O que o Palmeiras fez foi passar a mão na cabeça dos agressores, João Vitor só teve apoio do grupo. O elenco do Palmeiras está dividido, principalmente após o anuncio que Kleber está fora do elenco. O que foi uma atitude desastrosa.
Afinal, o Palmeiras desvalorizou o seu patrimônio e agora vendera por bem menos do que realmente vale....

quinta-feira, 6 de outubro de 2011

São Paulo nega, mas Juvenal JUVÊNCIO quer Felipão no Tricolor!

llNa última quarta-feira, a colunista Sonia Racy, no jornal o "Estado de S. Paulo", publicou a notícia de que interlocutores do atual técnico do Palmeiras Luis Felipe Scolari lhe garantiram que ele estaria negociando com o São Paulo e que, inclusive, já teria até um pré-contrato assinado.
Porém, por meio de sua assessoria de imprensa Felipão afirma que não está negociando com nenhum clube do futebol brasileiro ou do futebol do exterior.
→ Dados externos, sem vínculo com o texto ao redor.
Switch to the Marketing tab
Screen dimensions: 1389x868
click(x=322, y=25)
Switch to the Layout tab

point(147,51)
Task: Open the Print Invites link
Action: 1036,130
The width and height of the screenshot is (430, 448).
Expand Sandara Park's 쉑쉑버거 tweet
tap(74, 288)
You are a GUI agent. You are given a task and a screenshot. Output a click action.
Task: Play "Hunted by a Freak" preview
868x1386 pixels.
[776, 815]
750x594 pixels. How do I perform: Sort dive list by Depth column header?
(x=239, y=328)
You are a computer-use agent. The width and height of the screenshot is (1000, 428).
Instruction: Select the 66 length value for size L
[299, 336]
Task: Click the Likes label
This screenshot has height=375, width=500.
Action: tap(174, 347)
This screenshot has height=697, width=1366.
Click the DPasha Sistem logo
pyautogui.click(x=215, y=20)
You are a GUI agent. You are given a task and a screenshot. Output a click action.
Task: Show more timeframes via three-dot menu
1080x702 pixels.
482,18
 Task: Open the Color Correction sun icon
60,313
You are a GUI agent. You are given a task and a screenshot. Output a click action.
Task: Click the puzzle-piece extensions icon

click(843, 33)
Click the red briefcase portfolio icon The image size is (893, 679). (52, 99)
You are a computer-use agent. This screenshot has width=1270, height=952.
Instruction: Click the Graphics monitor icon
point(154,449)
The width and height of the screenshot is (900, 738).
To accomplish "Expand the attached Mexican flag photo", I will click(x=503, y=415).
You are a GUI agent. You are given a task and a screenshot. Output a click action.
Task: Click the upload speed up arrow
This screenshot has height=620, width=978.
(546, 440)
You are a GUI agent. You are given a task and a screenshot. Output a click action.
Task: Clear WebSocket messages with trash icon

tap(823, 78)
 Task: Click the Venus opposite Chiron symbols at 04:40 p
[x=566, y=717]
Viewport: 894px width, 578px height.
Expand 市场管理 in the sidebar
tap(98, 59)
Ele aproveitou para informar que nenhum empresário do futebol brasileiro tem o direito, autorização ou autonomia para falar em seu nome. O único agente que trabalha para o Scolari na Europa é o português Jorge Mendes. Os diretores do São Paulo também negaram essa possibilidade. O que é natural estranharia se uma das partes confirmasse uma negociação deste porte nessa altura do campeonato Brasileiro. 
No entanto, como sempre destaco ninguém publica uma matéria por diversão. Quando uma notícia é veiculada é porque tem fundamento para isso.
O que apurei é que o técnico Adilson Batista só permanece no São Paulo, caso o Tricolor seja campeão Brasileiro. O vínculo dele com o time do Morumbi termina em dezembro deste ano e caso o título não aconteça o contrato de Adilson com o São Paulo não será renovado.
Palmeiras vai negar, o Felipão vai negar e o próprio São Paulo vai desmentir, mas o desejo do presidente do Tricolor Juvenal Juvêncio é de contar sim com Luis Felipe Scolari para 2012. 
Na opinião de Juvenal, Felipão tem o perfil que o São Paulo necessita neste momento, um treinador que seja mais autoritário com o elenco, para o mandatário Tricolor os jogadores precisam de um técnico que mexa com alguns acomodados do time.
Juvenal esperava um pouco mais deste espírito de Adilson Batista e por enquanto ele não tem respondido da maneira esperada. 
A intenção do presidente do São Paulo existe, é bom lembrar que a pessoa que manda de fato no clube é ele, mas tudo ainda vai depender de muita negociação entre as partes envolvidas.
Em minha opinião dificilmente Felipão permanece no Palmeiras na próxima temporada, principalmente pelo seu desgaste interno dentro do Palestra Itália. Uma saída de Felipão neste momento só pioraria o Verdão.
O Palmeiras que não está observando apenas a situação e já trabalha com a possibilidade de perder Felipão na próxima temporada. 
Jorginho que durante seis jogos comandou o Palmeiras após a saída de Vanderlei Luxemburgo em 2009 e agradou membros da cúpula palmeirense foi consultado pelo Verdão no sentido de topar dirigir o Palmeiras em 2012.